Other than disclosed under Employment Agreements above with Robert M. Klawonn, Joshua M. Kimmel, Dr. Truman A. Bonds, Rodney G. Grubb, and Douglas Mentzer we have no contract, agreement, plan or arrangement, whether written or unwritten, that provides for payments to our directors or executive officers at, following, or in connection with the resignation, retirement or other termination of our directors or executive officers, or a change in control of our Company or a change in our directors’ or executive officers’ responsibilities following a change in control.
Director Compensation
The Company has accrued compensation for the six directors who held office during the year ended December 31, 2018. Each director was entitled to receive $10,000 per quarter, which may be paid in cash, stock, or a combination thereof. At December 31, 2018, the accrual totaled $366,367.
On March 28, 2018, Mr. Chari and the Company entered into a Director Agreement (the “Director Agreement”) pursuant to which Mr. Chari agreed to serve as a member of the Board of Directors in consideration for $10,000 per fiscal quarter, $5,000 (50%) of which is payable in shares of Common Stock of the Company. Also, pursuant to the Director Agreement, the Company granted Mr. Chari “tag-along rights” whereby that if at any time, one or more stockholders of the Company who (together with their affiliates holding no less than 51% of the outstanding Common Stock of the Company) propose to sell any shares of their Common Stock to an independent third party, Mr. Chari shall be permitted to participate in such sale on the terms and conditions set forth in the Director Agreement.

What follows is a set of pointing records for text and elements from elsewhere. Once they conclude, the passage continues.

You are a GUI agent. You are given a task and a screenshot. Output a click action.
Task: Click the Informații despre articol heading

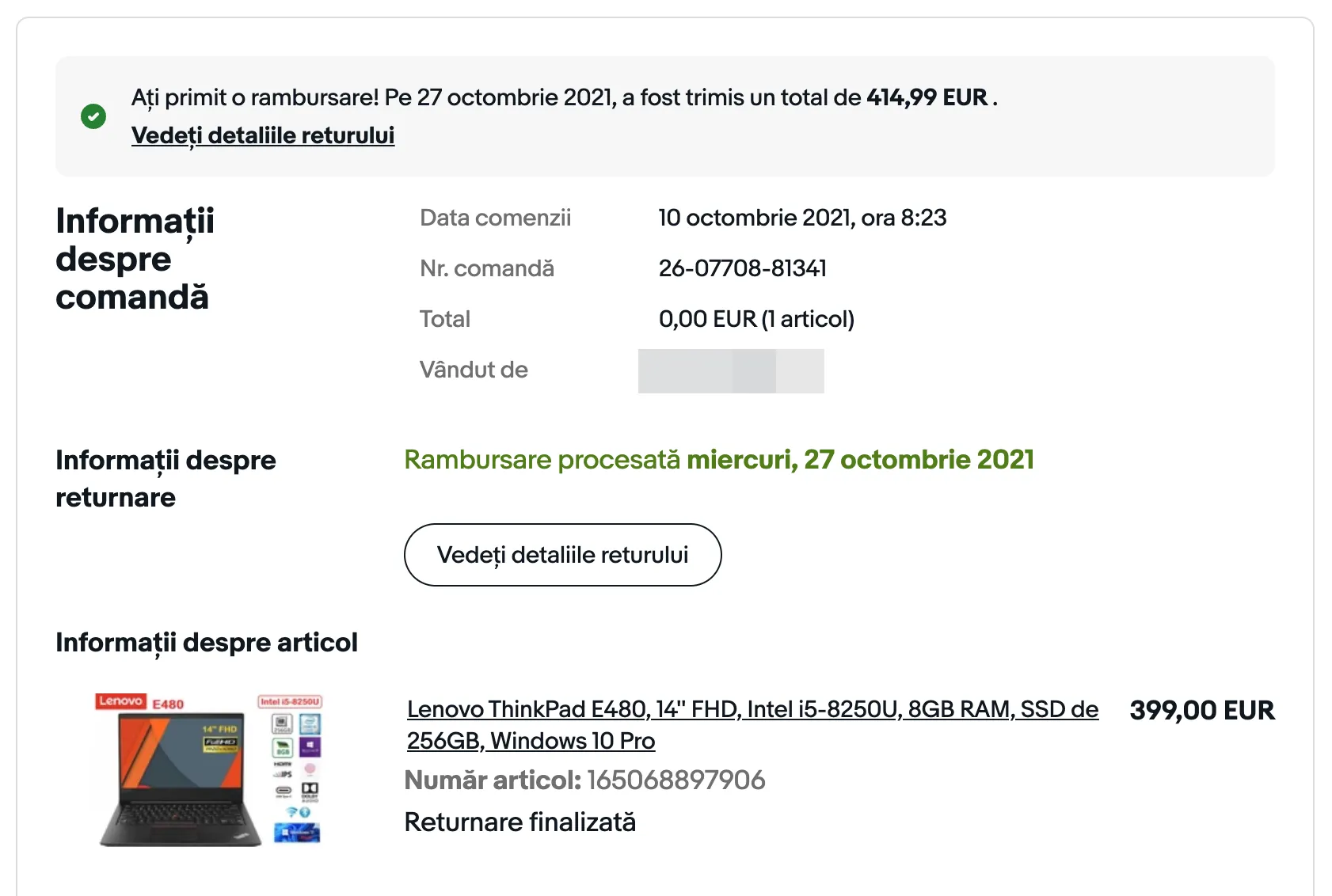206,642
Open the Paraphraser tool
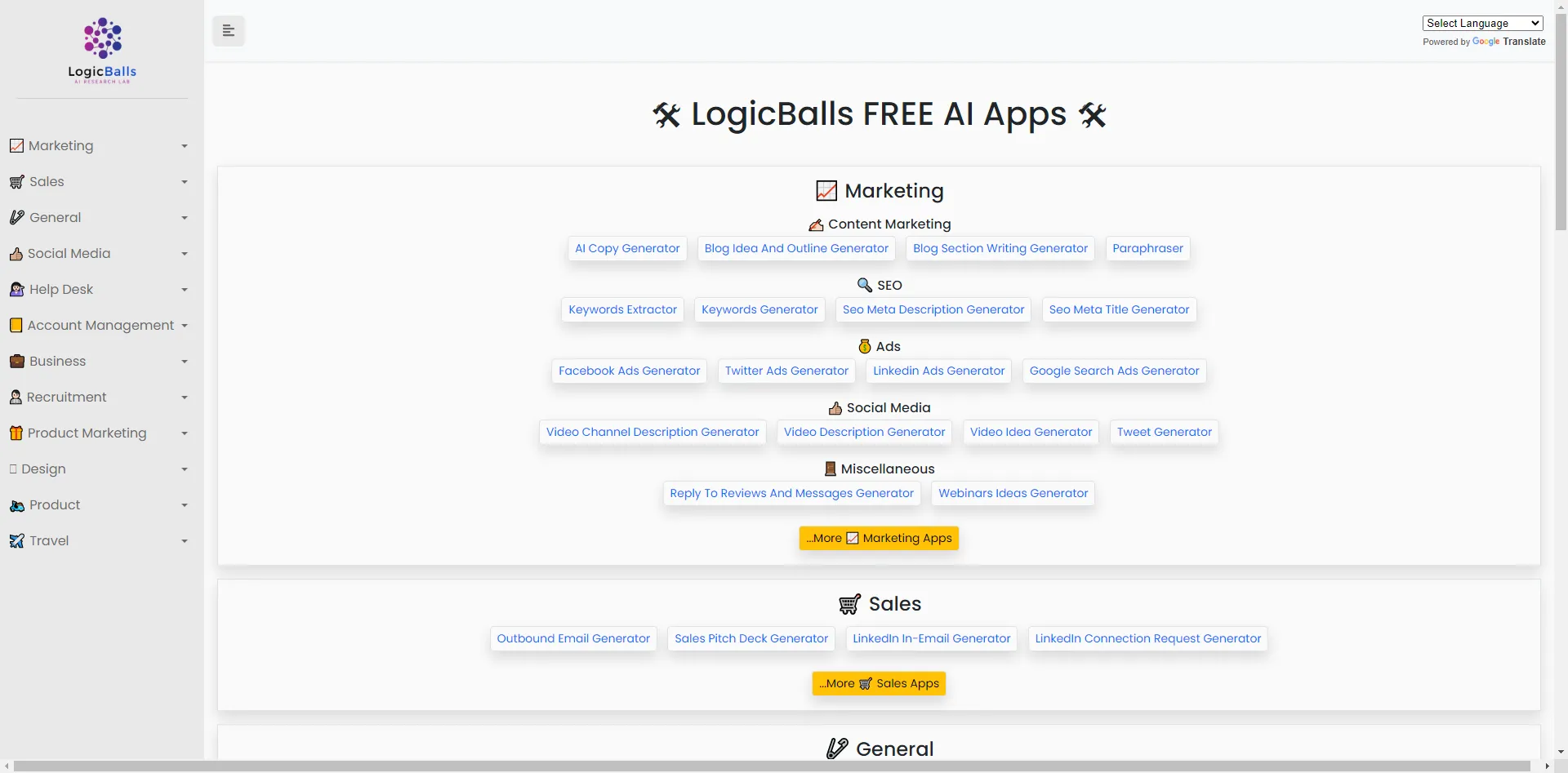Screen dimensions: 1568x773 1147,248
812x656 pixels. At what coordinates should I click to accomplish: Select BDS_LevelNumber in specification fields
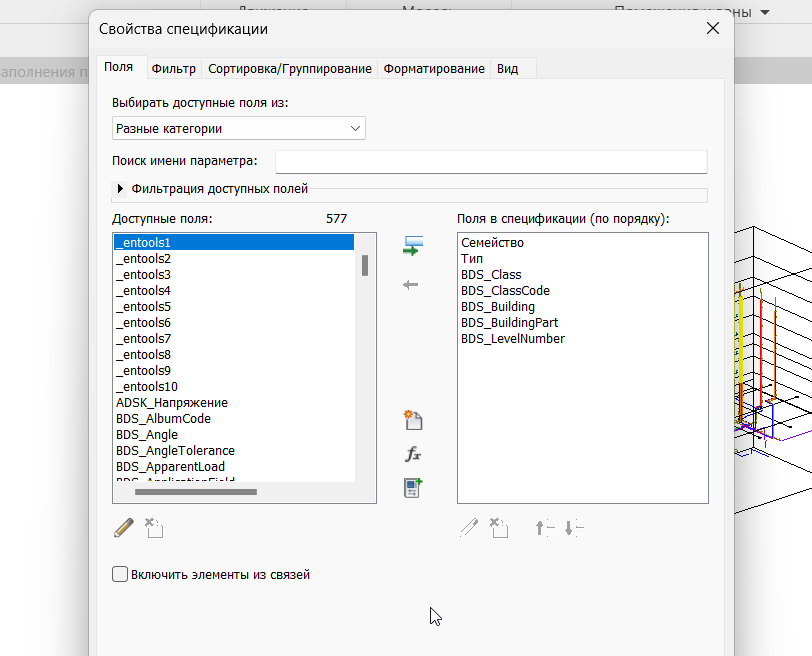point(512,339)
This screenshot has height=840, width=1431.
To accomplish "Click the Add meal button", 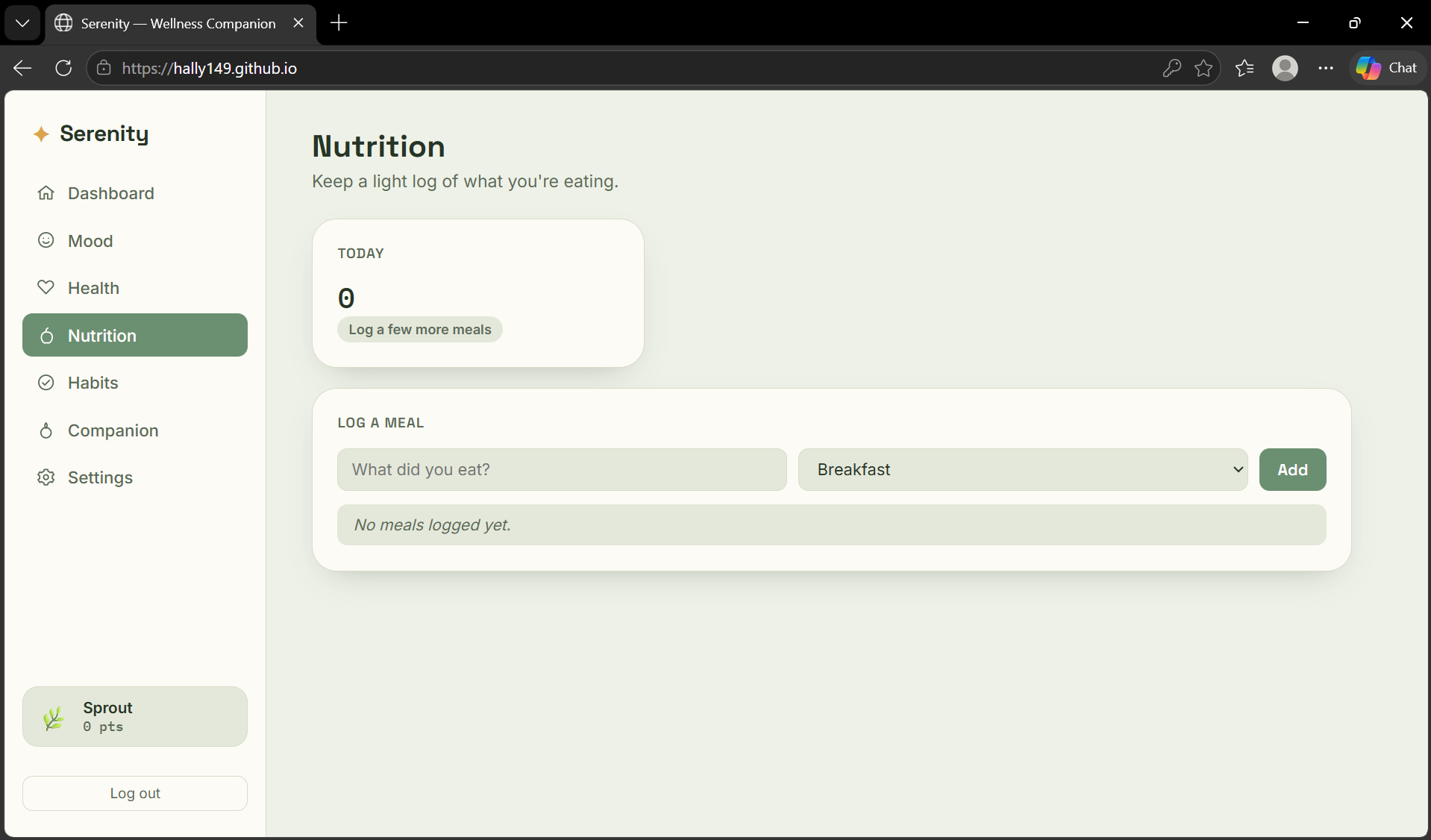I will 1292,469.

Other than the foregoing, we have no formal plan for compensating our directors for their services in their capacity as directors. Our directors are entitled to reimbursement for reasonable travel and other out-of-pocket expenses incurred in connection with attendance at meetings of our Board of Directors. Our Board of Directors may award special remuneration to any director undertaking any special services on our behalf other than services ordinarily required of a director.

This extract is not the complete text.